Ich arbeite seit über 16 Jahren bei einer Institution, die sich schon seit vorletztem Jahrhundert mit Gesundheitsschutz und seit bald 80 Jahren auch speziell mit Lärm und dem Schutz davor befasst.
Hierfür werden seitdem interdisziplinär eine Vielzahl von Medizinern verschiedener Fachrichtungen, Techniker (Ingenieure) und Wissenschaftler an Forschungsinstituten beschäftigt. Wir bilden u. a. Leute aus, die hauptberuflich andere Leute beraten, wie sie sich am besten vor Lärm schützen. Es laufen Forschungen zu diesem Thema und es findet auch ein reger Austausch mit den Herstellern von Gehörschutz statt. Es werden Datenbanken mit Forschungsergebnisse zu zahlreichen Gehöschutz-Produkten angelegt.
Die von mir weitergebenen Bedenken hinsichtlich individuell angepasstem Gehörschutz haben also nach meinem Dafürhalten eine zienmlich umfassende Datenbasis und Beurteilungsgrundlage.
Und vor nicht allzulanger Zeit hat ein Professor, von dem wahrscheinlkich auch dein HNO-Arzt ein Lehrbuch im Schrank hat, erneut auf die geschilderte Problematik hingewiesen. Das habe ich hier weitergegeben. Und zwar in sachlicher Art und Weise und mit Erklärung.
Und ich bitte zu verzeihen (ich arbeite an mir), dass mir dezent der Hut hochgeht, wenn mich dann einer nur fetzenweise zitiert (nicht mal ganze Sätze, obwohl die noch sinnstiftend dazugehörten), auf Argumente keinen Deut eingeht und meint, er könne in rotzigem Ton alles vom Tisch wischen mit der "Begründung", seine Frau findet den Chefarzt gut.
Zur Klarstellung: ich behaupte ja gar nicht, angepasster Gehörschutz sei schlecht, um Himmels Willen.
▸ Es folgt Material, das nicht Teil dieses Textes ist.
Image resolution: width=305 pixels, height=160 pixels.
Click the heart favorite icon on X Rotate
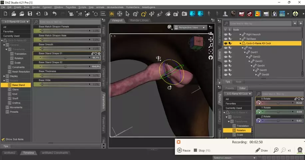299,99
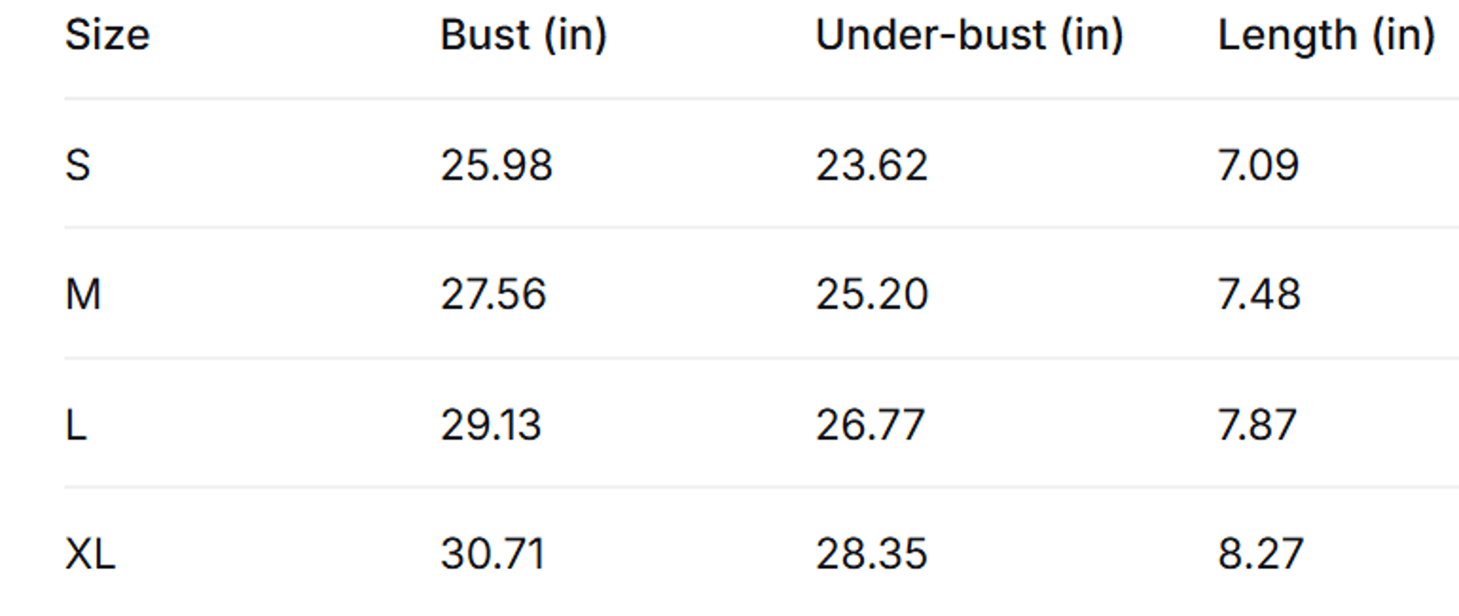Click the 26.77 under-bust value
The height and width of the screenshot is (616, 1459).
pos(870,424)
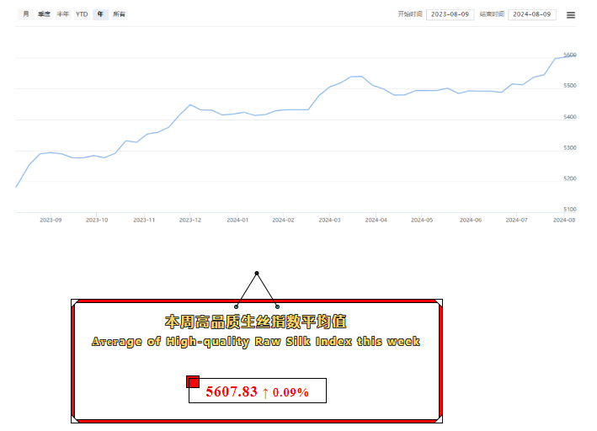Switch to the 半年 (half-year) range
This screenshot has height=431, width=597.
click(63, 14)
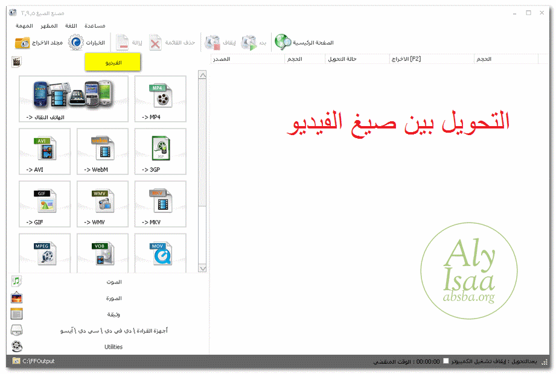
Task: Select the MOV QuickTime format icon
Action: (x=160, y=253)
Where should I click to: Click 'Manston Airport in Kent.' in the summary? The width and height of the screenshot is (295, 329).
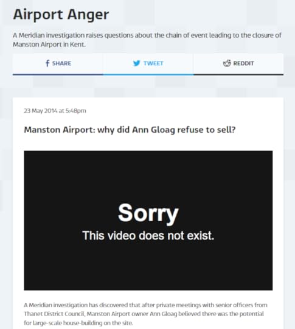49,44
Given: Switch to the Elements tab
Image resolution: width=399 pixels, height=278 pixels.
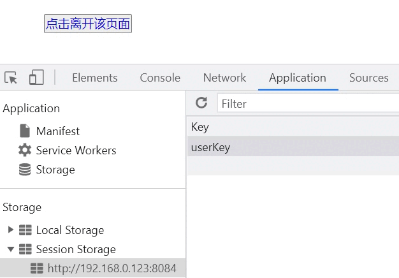Looking at the screenshot, I should click(95, 78).
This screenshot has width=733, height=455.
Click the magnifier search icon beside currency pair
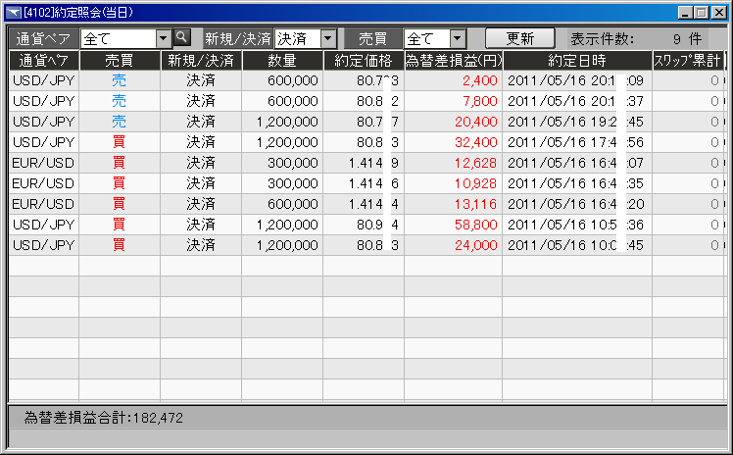pos(181,37)
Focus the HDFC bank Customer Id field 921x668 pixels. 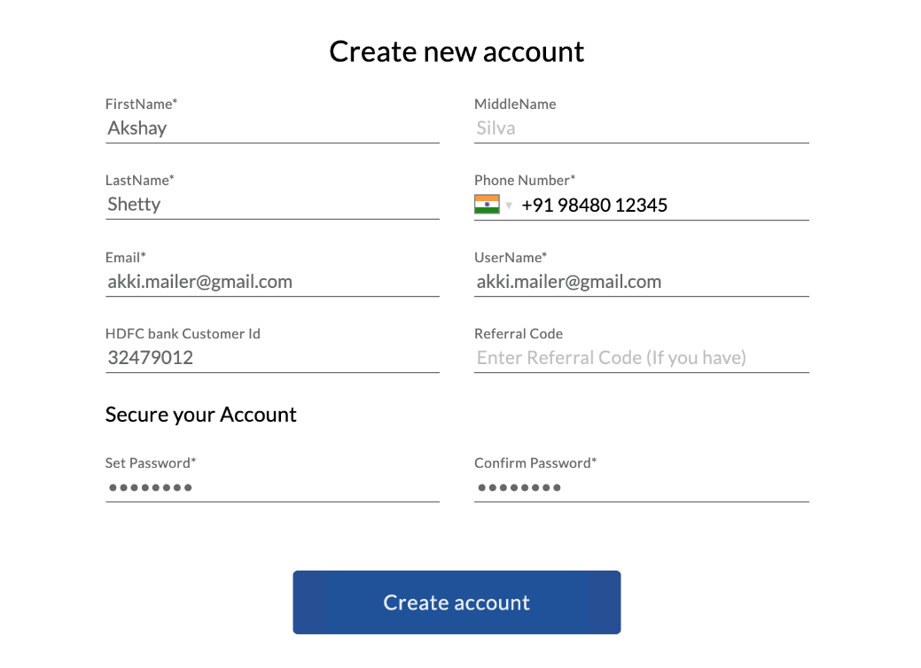click(272, 358)
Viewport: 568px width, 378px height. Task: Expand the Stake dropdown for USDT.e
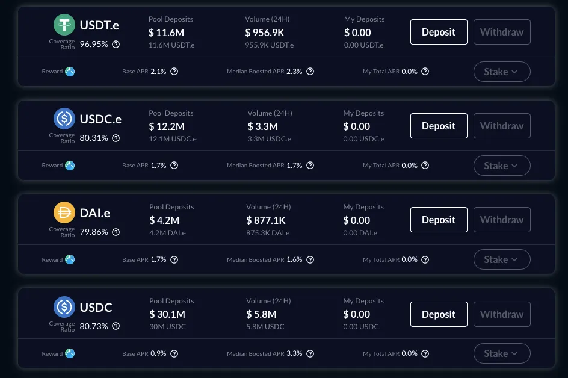point(502,72)
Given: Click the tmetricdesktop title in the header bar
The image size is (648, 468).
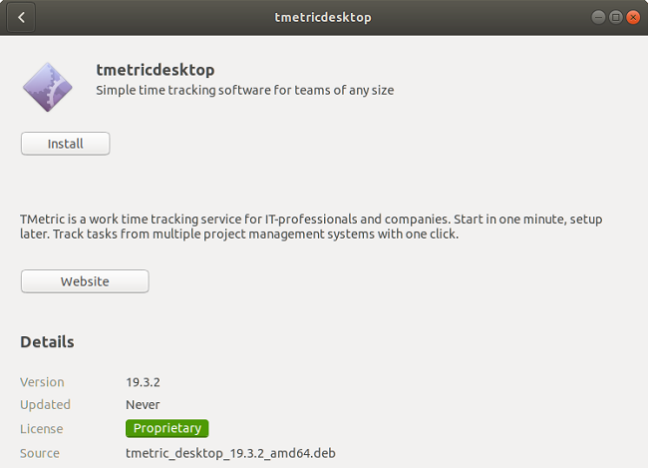Looking at the screenshot, I should (323, 17).
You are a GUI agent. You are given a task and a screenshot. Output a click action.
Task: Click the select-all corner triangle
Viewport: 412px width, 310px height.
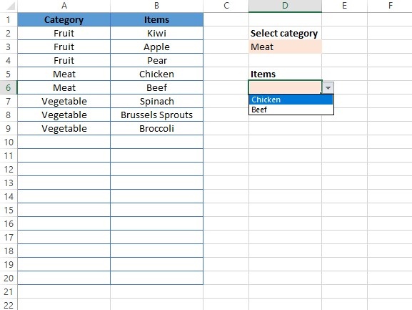tap(11, 6)
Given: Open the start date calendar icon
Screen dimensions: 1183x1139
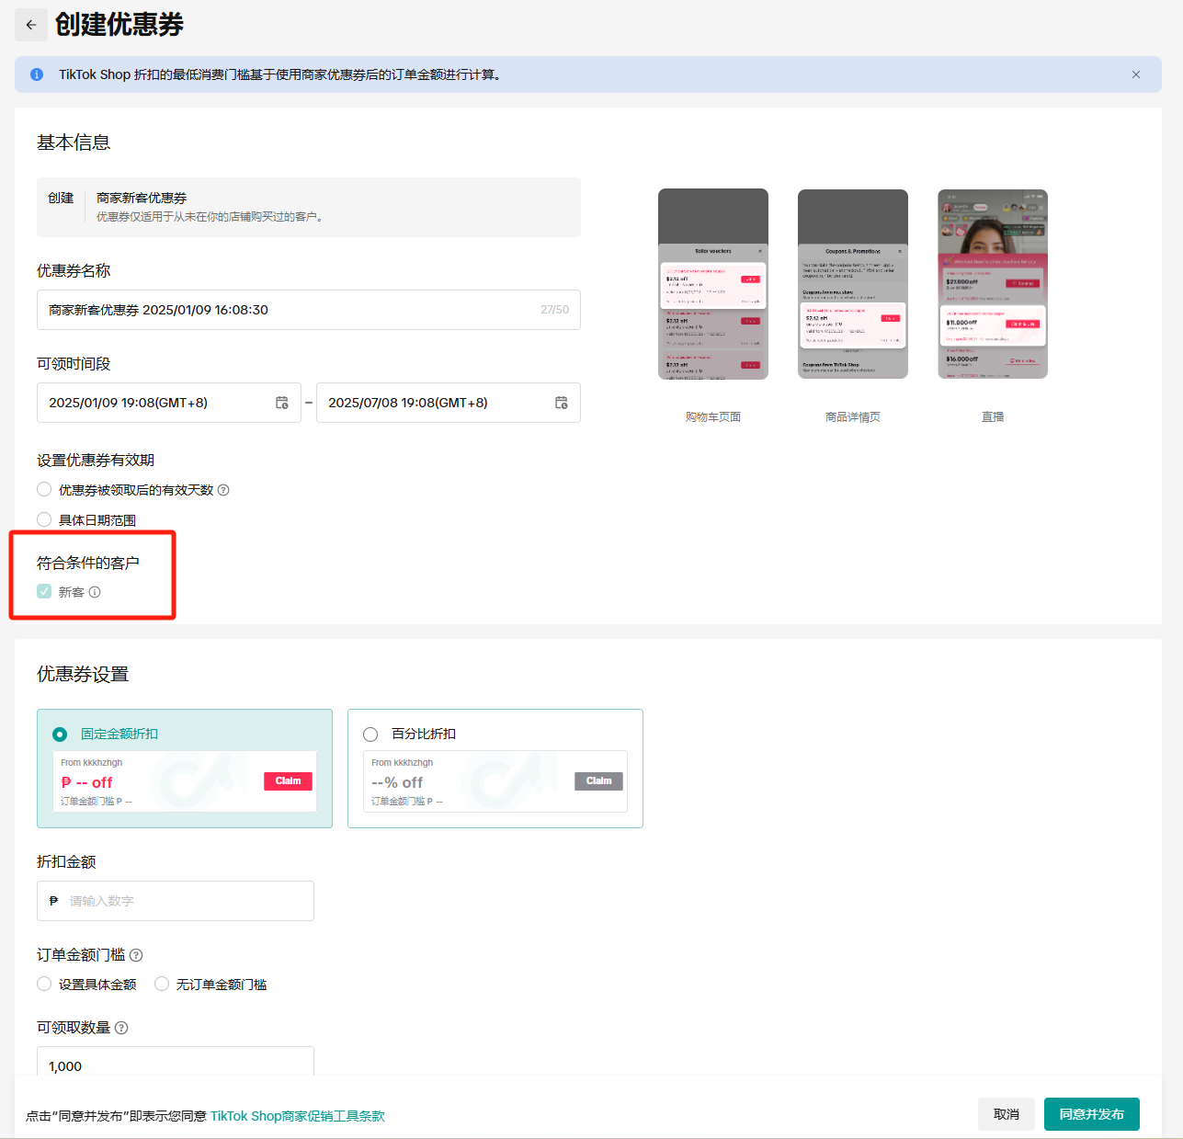Looking at the screenshot, I should click(x=282, y=403).
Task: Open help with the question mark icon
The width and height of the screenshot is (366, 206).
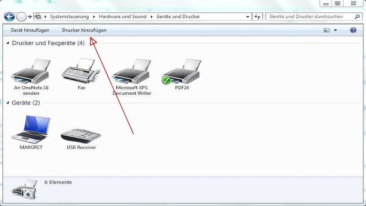Action: click(x=353, y=30)
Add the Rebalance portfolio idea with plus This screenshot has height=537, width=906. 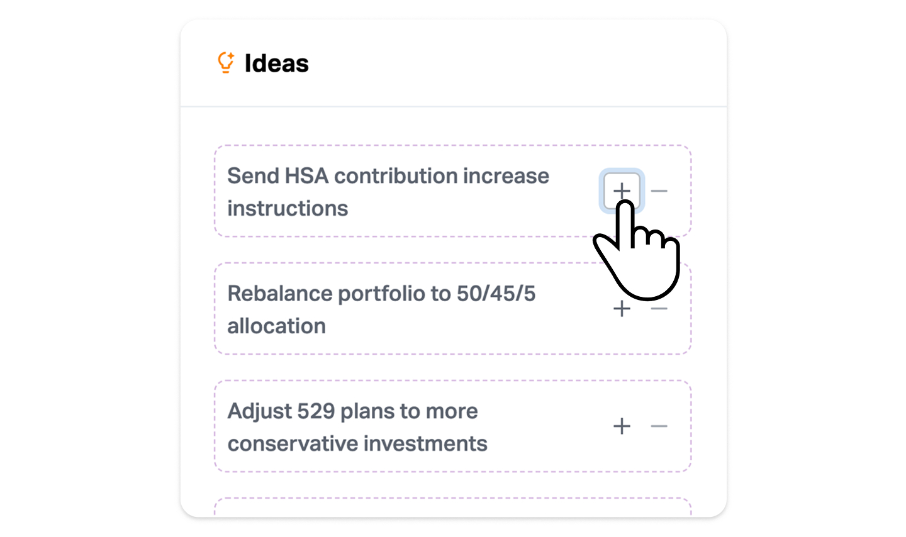coord(622,309)
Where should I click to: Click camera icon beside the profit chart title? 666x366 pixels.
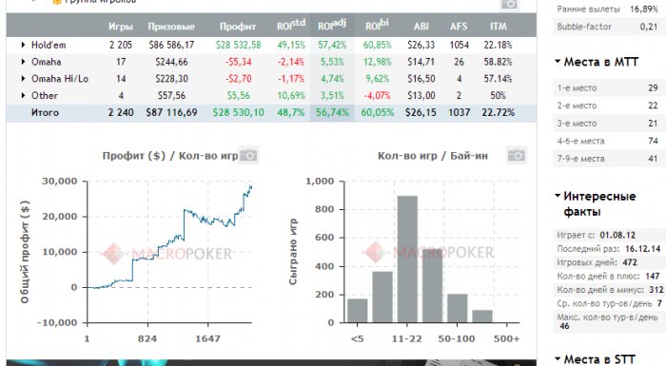pyautogui.click(x=248, y=155)
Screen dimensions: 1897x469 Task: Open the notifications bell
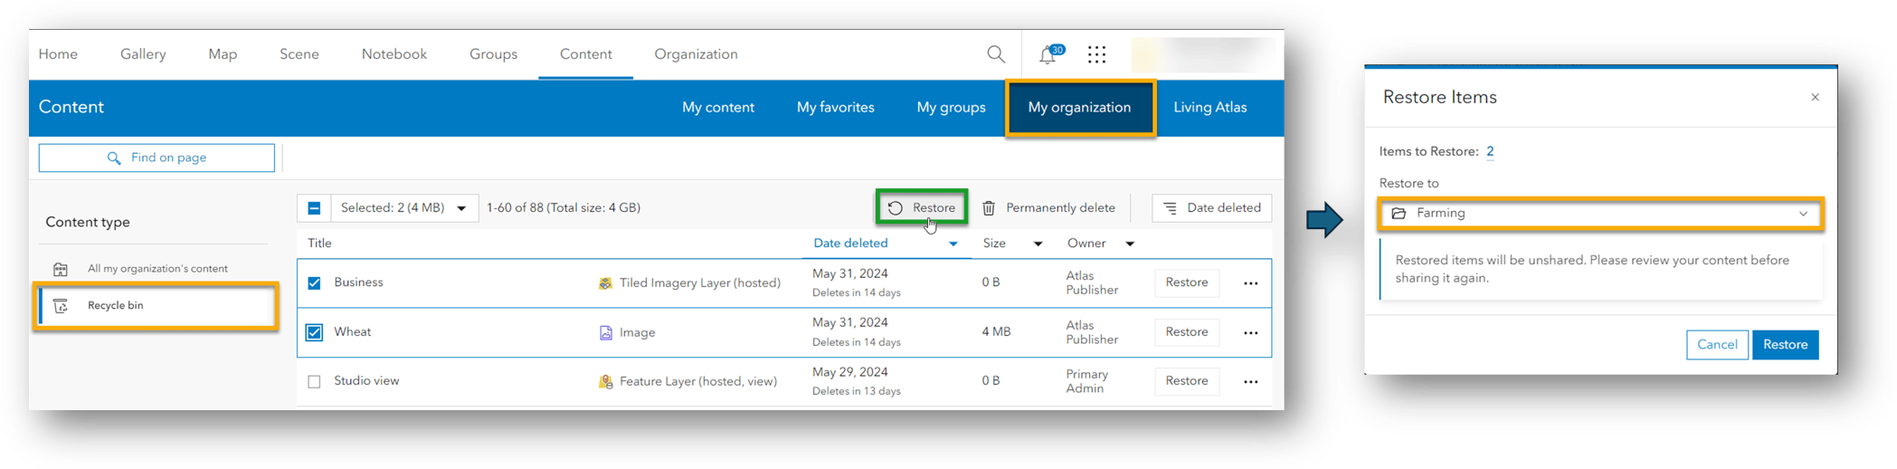1048,55
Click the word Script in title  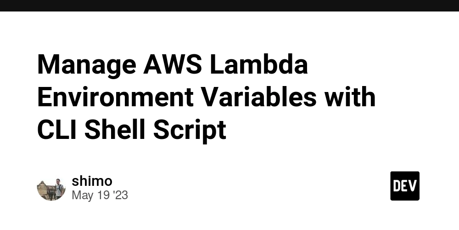[190, 131]
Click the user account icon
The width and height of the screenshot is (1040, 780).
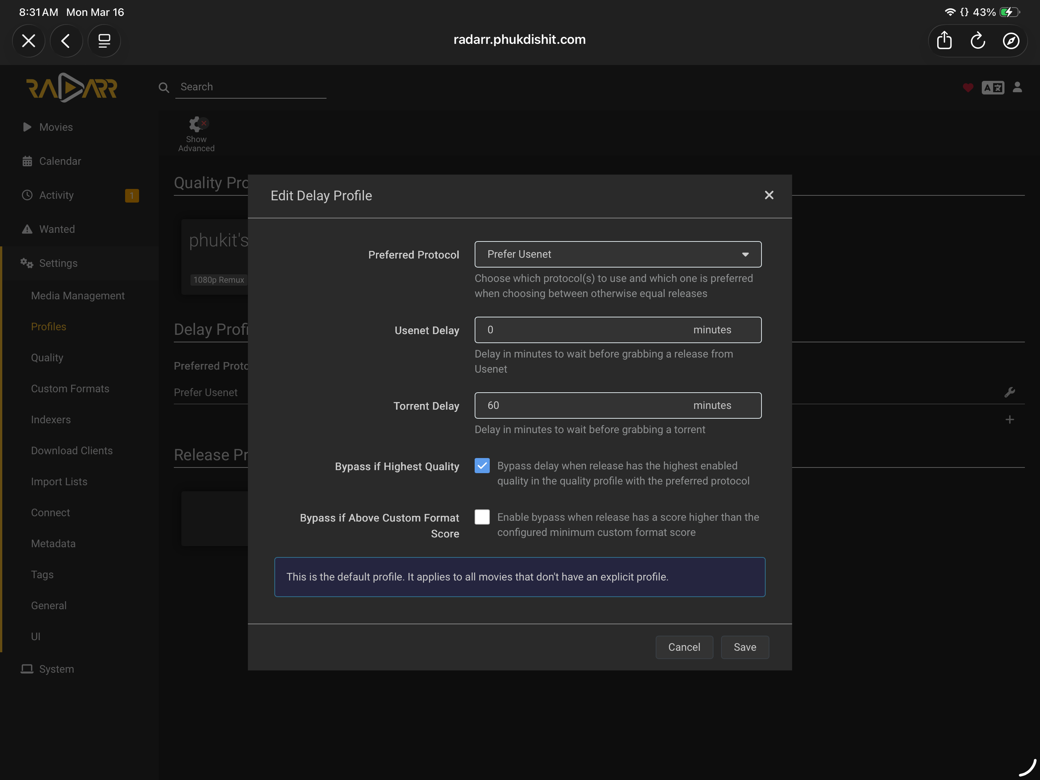1017,87
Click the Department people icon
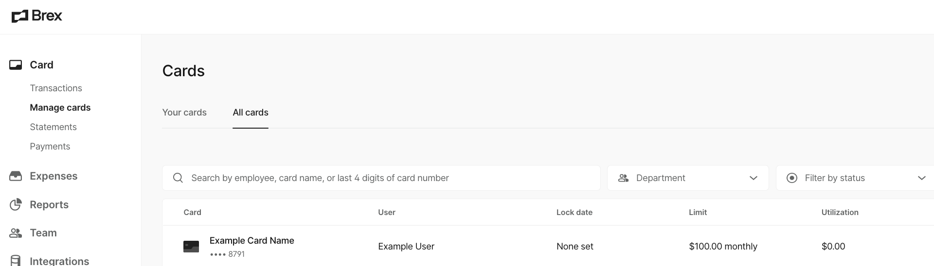Screen dimensions: 934x266 [x=623, y=178]
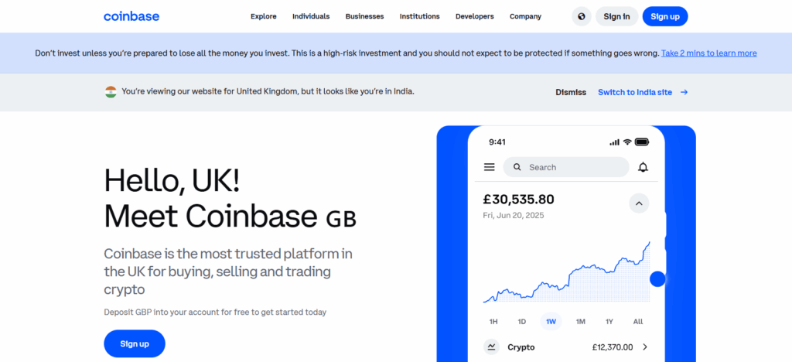Click the notification bell icon
792x362 pixels.
tap(643, 167)
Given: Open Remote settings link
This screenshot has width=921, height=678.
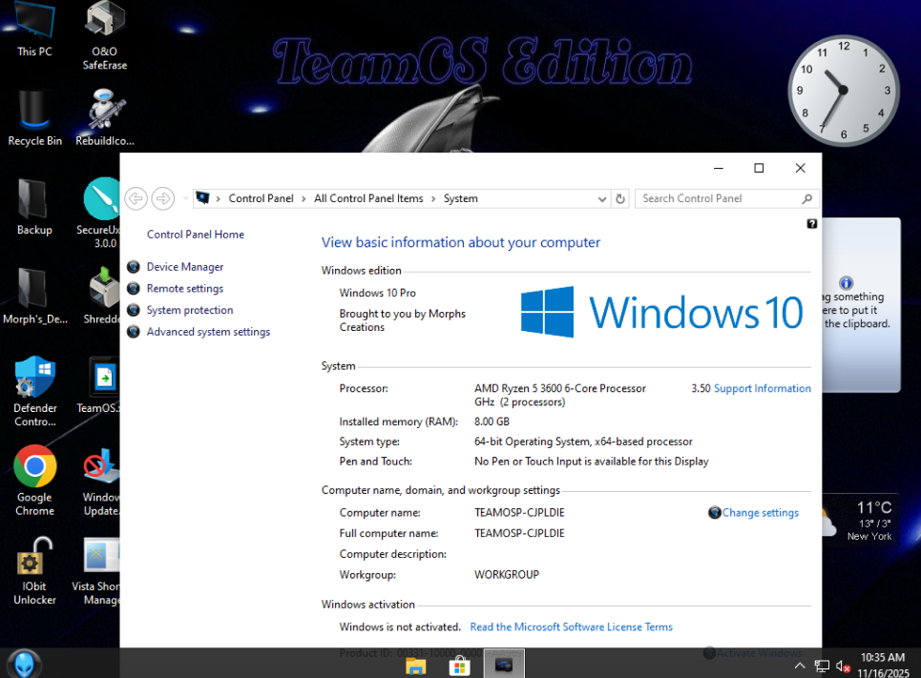Looking at the screenshot, I should pos(184,289).
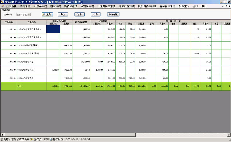Click horizontal scrollbar left arrow
Image resolution: width=231 pixels, height=143 pixels.
2,135
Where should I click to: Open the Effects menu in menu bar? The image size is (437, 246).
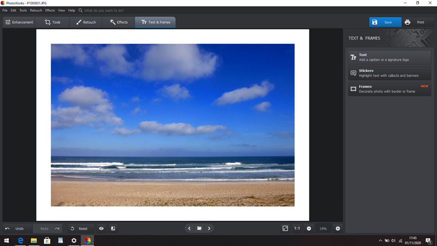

Aber Ohren und Gehörgänge verändern sich nunmal im Lauf der Zeit (sie werden weiter!), und zwar umso mehr und schneller, je mehr man da reinstopft und wieder rausholt (Finger, Gehörschutz ...). Und man sollte sich einfach bewusst sein, dass der angepasste Gehörschutz da NICHT mitwächst und mit der Zeit eben NICHT mehr angepasst ist.
So, weiter werde ich mich jetzt auch nicht mehr äußern. Soll sich jeder sein Bild machen und sich in die Ohren stopfen, was er/ sie will. Mir war wichtig, die Bedenken und (nachvollziehbaren) Argumente aufzuzeigen. Wer dann meint, er sei mit 2 teuer verkauften Pfropfen mit Filtern (Regeldämpfung 15 - 25 dB) besser geschützt als mit Stöpseln, die sich dem Gehörgang so anpassen, wie er ist (SNR 34 für 20 ct/ Paar) ... mir egal.